Plenty of classic Protestant Bible commentaries (in their analyses of Acts 16:15) concur with the argument I have made (since, after all, the historic overwhelmingly majority position among Protestants is infant baptism):

  • Barnes’ Notes on the Bible: No mention is made of their having believed, and the case is one that affords a strong presumptive proof that this was an instance of household or infant baptism. Because: (1) Her believing is particularly mentioned, (2) it is not intimated that they believed, (3) it is manifestly implied that they were baptized because she believed.
  • Expositor’s Greek Testament: As in the case of Cornelius, so here, the household is received as one into the fold of Christ. ... We cannot say whether children or not were included ... but nothing against infant baptism, which rests on a much more definite foundation, can be inferred from such cases …
  • Bengel’s Gnomen: Who can believe that in so many families there was not a single infant? and that the Jews, who were accustomed to circumcise their infants, and the Gentiles, to purify their infants by washings (lustrations), did not also present them for baptism?
  • Pulpit Commentary: This frequent mention of whole households as received into the Church seems necessarily to imply infant baptism. The exhortations to children as members of the Church in Ephesians 6:1, 2, and Colossians 3:20, lead to the same inference.

Even critics of infant baptism deduced from the “household” passages fairly admit that it can’t be ruled out.

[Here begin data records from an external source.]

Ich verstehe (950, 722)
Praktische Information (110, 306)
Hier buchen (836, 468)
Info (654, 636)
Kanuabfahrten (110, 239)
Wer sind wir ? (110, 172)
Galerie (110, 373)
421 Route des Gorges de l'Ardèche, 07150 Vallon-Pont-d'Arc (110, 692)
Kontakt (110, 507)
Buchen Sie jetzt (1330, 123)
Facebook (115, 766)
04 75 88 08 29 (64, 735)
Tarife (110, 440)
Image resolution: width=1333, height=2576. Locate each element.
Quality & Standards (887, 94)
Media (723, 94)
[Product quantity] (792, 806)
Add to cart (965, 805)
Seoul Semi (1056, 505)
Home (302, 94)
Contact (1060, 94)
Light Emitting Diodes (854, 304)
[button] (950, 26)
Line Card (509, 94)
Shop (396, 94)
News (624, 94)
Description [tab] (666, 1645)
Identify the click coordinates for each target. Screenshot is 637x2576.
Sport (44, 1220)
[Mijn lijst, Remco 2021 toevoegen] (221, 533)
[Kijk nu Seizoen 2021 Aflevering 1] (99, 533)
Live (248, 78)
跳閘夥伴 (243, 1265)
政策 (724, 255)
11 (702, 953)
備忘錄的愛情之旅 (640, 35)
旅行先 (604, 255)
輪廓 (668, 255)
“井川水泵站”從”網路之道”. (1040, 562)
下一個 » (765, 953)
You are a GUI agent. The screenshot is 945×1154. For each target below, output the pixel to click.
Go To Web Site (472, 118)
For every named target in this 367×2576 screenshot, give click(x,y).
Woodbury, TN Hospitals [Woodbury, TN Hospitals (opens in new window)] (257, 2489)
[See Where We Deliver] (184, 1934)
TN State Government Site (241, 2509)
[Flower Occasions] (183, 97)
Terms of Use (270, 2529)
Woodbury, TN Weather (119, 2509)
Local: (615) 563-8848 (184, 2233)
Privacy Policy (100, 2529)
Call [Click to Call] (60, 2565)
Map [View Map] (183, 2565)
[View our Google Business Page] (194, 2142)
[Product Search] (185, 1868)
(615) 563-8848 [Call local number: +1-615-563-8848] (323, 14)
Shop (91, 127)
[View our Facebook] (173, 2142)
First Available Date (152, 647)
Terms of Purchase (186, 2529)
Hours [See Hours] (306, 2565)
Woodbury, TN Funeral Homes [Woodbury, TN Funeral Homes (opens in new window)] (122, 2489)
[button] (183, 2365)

Ellicott’s Commentary for English Readers comments on the same passage: “the utmost that can be said is that the language of the writer does not exclude infants.”

The 1909 (Protestant) Hastings’ Dictionary of the Bible (“Baptism”) arrives at the same conclusion as to the inclusion of children in baptism:

From the time of Abraham onwards the Jew had felt it a solemn religious obligation to claim for his sons from their earliest infancy the same covenant relation with God as he himself stood in. There was sufficient parallelism between baptism and circumcision (cf. Colossians 2:11) for the Jewish-Christian father to expect the baptism of his children to follow his own as a matter of course. The Apostle assumes as a fact beyond dispute that the children of believers are ‘holy’ (1 Corinthians 7:14), i.e. under the covenant with God, on the ground of their father’s faith.